A chart published at the BP Statistical Reveiw of World Energy 2018, illustrating the way the world consumes fuel to generate power. It shows that for the past 20 years there has been no change in the rate in which oil and gas and coal have been used to generate power, despite calls to use less fossil fuels.

The way in which the world consumes fuel to generate power and how little that has changed has serious implications, according to Dale, especially when compared to the rapid growth in demand for power worldwide, which grew by 3.5 per cent.

According to the 2019 statistical review, the growth in energy consumption worldwide increased by 2.9 per cent. The resulting demand for fuel to create that energy also climbed, and, because of how the world generates its energy which in itself results in carbon emissions, the growth of carbon emissions from energy use grew by two per cent – the fastest rate of growth for seven years.

Natural gas consumption rose by 195 billion cubic metres, and electricity generation rose by 3.7 per cent, but these statistics were offset by the fact that coal still accounted for the largest share of use for power generation. About 38 per cent of the world’s power is generated through the use of coal.

The top three contributors to this massive growth in demand for energy, according to BP’s statistics, are China, the United States and India. China accounted for 34 per cent of the growth in the world’s energy consumption, followed by the US which accounted for 20 per cent.

The rapid growth in demand for energy and its resulting carbon emissions comes among an equally rapid growth in demand for action to be taken against carbon emissions, one of the key factors in climate change.

Reuters reports in May indicated close to a million young people in 110 countries took part in a worldwide strike called by teenagers who feared adults were dragging their feet in their efforts against carbon emissions. Children as young as eight walked out of classrooms, and engaged in the strike.

More strike action is expected as people around the world are planning similar action between September 20-27.

However, according to Dale, the demand for action against climate change would not be so easily met, especially if the focus is not placed on the right sector.

Dale explained that for the world to even keep carbon emissions at its current rate, stakeholders would have to do twice as much work than they are already doing.

“Suppose we do it all by growing renewable energy far more quickly. How much would we have to grow over the last three years in order to hold the carbon emissions at a constant? Roughly renewables would have had to grow twice as quickly than they actually did,” he said.
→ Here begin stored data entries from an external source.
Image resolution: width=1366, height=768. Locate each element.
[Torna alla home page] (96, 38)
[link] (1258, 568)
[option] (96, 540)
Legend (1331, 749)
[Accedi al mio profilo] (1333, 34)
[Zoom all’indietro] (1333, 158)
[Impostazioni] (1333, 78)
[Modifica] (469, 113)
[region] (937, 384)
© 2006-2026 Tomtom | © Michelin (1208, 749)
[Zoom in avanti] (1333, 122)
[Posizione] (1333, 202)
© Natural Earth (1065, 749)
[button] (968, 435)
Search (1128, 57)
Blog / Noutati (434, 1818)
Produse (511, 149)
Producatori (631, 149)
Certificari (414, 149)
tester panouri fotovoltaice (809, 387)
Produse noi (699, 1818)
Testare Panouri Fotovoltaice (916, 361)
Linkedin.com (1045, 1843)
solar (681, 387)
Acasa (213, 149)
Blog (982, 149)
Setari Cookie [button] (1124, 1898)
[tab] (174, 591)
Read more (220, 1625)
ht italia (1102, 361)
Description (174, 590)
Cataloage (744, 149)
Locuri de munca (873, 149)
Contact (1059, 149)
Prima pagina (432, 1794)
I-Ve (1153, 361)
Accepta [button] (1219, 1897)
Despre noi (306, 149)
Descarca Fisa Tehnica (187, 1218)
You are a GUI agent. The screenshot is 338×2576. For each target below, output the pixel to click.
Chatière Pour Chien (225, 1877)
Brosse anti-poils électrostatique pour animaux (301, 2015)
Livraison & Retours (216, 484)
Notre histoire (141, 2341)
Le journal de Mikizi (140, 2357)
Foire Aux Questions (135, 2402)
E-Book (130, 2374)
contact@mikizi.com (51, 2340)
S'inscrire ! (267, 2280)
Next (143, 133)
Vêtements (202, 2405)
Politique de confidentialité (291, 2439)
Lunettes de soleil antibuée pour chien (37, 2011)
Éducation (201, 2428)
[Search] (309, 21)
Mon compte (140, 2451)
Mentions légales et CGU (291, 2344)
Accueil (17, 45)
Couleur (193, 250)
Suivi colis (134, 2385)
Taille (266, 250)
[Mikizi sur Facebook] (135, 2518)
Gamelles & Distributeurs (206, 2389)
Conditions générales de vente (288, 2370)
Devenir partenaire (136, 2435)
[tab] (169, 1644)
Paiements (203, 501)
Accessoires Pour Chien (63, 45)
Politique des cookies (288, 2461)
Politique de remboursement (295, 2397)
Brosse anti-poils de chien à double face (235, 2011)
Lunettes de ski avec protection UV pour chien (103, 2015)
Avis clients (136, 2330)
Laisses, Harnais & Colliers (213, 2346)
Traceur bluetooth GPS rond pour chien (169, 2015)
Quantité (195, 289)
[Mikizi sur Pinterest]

Over the last three years, the use of renewable energy grew by 800 terrawatts per hour (TWh). Dale said for the world to reduce carbon emissions, so that levels would remain as it has for the past three years, renewable energy would have to grow by 1,800 TWh.

“We would have had to replicate the entire system for renewable energy in China and the US combined for the past three years just to maintain the carbon levels at this point.”

He said, however, if the world were to divert ten per cent of their consumption of coal in energy consumption and use natural gas instead, it would have the same effect.

“Coal is such a large portion of the power sector, shifting it into natural gas would be an enormous impact in terms of reduction. If you use natural gas altogether, instead of coal, you would reduce carbon emissions by about half.”

But as it stands, the demand for energy continues to trump the obvious need for a clean environment even in developing countries where power demand is growing rapidly. Dean said in the effort to provide developing countries with power and to maintain the needs of developed countries – which already consume a large amount of energy – using renewable energy to electrify the world would be critical to the process.

But it would not be enough. Dale suggested a multi-faceted approach which included coal to gas switching, increase in the adoption of carbon capture, utilisation, and storage (CCUS), an increase in nuclear energy and an increase in the adoption of an attitude geared toward energy efficiency.

“We often think about electrification and that it would do really good in the reduction of carbon but it would only do good if it goes hand in hand with decarbonisation of power markets.”